The highlights of the archive, for me, are two documentaries by the New Zealander, John Feeney. Eskimo Artist: Kenojuak is a film about print-making while The Living Stone is about sculpture. Both are excellent but for me The Living Stone is just about perfect. It was shot on Baffin Island in 1957 and tells the story of Niviakse, a hunter and carver. All Inuit men, we are told, are expected to carve. Carving is a sacred duty for through carving a man releases what is otherwise trapped in the stone. This idea resonates with filmmakers, for film too, says Andrei Tarkovsky, is a kind of carving. In fact, Tarkovsky calls it ‘Sculpting in Time’. Sculpting however covers two different techniques: carving and modelling. The carved film is a continuous piece of space-time while the modelled film comprises disparate chunks that are only made to cohere by an overarching voice-over, a bit like the armature a sculptor uses to hold together pieces of clay.

The distinction makes a difference. The ‘carved’ documentary is one in which the on-screen world seems to pre-exist the filmmaker while the ‘modelled’ film imposes form on its fragments and all possibility of another form—another truth—is denied. The carved film achieves its ‘out there’, autonomous effect by employing a syntax of continuity in which scene-time equals screen-time. As in the fiction film, the absence of overt mediation means the viewer seems to have direct access to the on-screen world and may react to it as they might to the world itself. By contrast, the disembodied voice-over of the modelled film anchors its images to a narrow set of connotations that constrains the viewer’s response, making it highly didactic. The science documentary is almost always in this mode.

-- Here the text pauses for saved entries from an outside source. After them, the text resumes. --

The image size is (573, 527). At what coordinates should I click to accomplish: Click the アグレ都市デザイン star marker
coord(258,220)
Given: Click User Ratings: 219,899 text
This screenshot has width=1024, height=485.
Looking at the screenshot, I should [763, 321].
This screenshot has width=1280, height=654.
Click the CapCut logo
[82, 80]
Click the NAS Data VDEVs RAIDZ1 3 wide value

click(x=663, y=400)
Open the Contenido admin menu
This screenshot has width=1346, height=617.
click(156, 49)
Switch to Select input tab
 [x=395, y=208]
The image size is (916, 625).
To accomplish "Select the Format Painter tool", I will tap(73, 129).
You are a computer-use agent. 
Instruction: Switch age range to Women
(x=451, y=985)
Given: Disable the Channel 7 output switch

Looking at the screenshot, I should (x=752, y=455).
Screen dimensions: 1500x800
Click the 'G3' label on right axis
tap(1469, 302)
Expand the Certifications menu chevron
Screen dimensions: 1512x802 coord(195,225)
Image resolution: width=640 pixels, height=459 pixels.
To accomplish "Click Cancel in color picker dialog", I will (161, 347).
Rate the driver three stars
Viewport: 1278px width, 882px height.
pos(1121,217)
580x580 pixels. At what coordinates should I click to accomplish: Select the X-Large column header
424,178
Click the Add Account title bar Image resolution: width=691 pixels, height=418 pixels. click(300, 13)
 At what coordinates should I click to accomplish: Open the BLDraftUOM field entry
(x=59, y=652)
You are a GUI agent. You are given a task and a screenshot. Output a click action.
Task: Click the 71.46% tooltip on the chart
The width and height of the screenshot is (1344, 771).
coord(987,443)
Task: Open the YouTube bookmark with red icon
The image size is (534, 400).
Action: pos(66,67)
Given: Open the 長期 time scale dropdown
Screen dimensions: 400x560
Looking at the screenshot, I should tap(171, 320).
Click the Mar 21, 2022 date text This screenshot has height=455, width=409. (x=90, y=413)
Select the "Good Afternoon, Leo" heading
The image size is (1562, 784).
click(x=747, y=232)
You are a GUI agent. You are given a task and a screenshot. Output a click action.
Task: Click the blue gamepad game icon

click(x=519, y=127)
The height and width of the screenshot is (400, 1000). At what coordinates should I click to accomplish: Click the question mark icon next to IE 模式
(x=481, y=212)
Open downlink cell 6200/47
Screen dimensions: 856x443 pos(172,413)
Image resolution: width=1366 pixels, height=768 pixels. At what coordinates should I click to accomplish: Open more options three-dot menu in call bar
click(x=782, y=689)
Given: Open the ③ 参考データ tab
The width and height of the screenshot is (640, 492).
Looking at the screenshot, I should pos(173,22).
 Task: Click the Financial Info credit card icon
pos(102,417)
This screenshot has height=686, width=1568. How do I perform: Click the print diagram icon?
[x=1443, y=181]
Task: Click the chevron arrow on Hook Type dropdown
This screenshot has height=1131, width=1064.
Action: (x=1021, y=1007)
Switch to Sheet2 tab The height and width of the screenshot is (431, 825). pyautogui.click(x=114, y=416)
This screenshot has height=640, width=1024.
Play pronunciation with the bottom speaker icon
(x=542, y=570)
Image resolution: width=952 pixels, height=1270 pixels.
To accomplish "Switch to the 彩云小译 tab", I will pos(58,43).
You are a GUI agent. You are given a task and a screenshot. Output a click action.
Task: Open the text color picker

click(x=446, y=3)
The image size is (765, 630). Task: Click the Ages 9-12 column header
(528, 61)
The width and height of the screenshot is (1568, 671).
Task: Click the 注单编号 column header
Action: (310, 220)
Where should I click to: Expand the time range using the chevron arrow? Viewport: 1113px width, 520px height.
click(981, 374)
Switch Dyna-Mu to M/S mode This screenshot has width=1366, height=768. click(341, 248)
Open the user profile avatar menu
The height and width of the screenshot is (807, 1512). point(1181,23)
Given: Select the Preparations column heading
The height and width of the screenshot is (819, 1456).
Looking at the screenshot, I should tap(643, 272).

As the psychoanalyst, Adam Phillips argues, each mode expresses a particular attitude. The modeller values that which can be made his own, while the carver values that which cannot. Creativity is thus conceived differently in the two modes. The creative modeller imposes on their material while the carver (rhetorically-speaking) withdraws from it, ‘coaxing’ the world to liberate its own forms. It is this autopoesis that makes the carved film so compelling: in The Living Stone an autonomous world is seemingly carved-out before our eyes.

From the beginning, and throughout, the film riffs on this theme of carving, or ‘seeing-in’ as the philosopher Richard Wollheim puts it. It begins with six shots of igloos at night.

Light bleeds out between the blocks of snow, emphasising the life within. We enter the low passage of an igloo and find an old man seated inside a circle of children. He tells them of Niviakse, a man he knew “as well as I know myself” and takes from beneath his sealskin coat a small object, also wrapped in sealskin. To the enchantment of the children he folds back the covering to reveal a small carving: a woman whose body ends in the tail of a fish.

Now the story flashes back (a subjective device usually forbidden in the documentary but one that makes sense here because it is a form of carving—cutting into the film’s temporal substance). It is perhaps forty years earlier. Niviakse and his family wait in the igloo for the dark winter to end. They are down to their last drop of oil and the storms prevent Niviakse from hunting; on top of this, he has just one piece of carving stone left. He turns it in his hand, studying it from different angles. Gradually he makes out what’s inside and lifts his axe. What emerges is a woman with a fish’s tail—Nuliachuk, goddess of the sea—who thus released sends Spring to the people, and with Spring, her seals to their breathing holes. Niviakse widens these holes, carving out the ice, and hauls the seals into the light.

A glorious summer follows. Niviakse’s son Ekaluk, makes his first kill and only his mother, and the woman who assisted at his birth (disclosing, like a carver, the hidden contents of his mother’s belly) are permitted to cut open the seal.

The whole village celebrates, marking the highpoint of the short summer. “Soon”, says the old man, “the spirits of the air and sky would freeze the land until it was again like stone”, a living stone, waiting for the artist to carve out its true shape.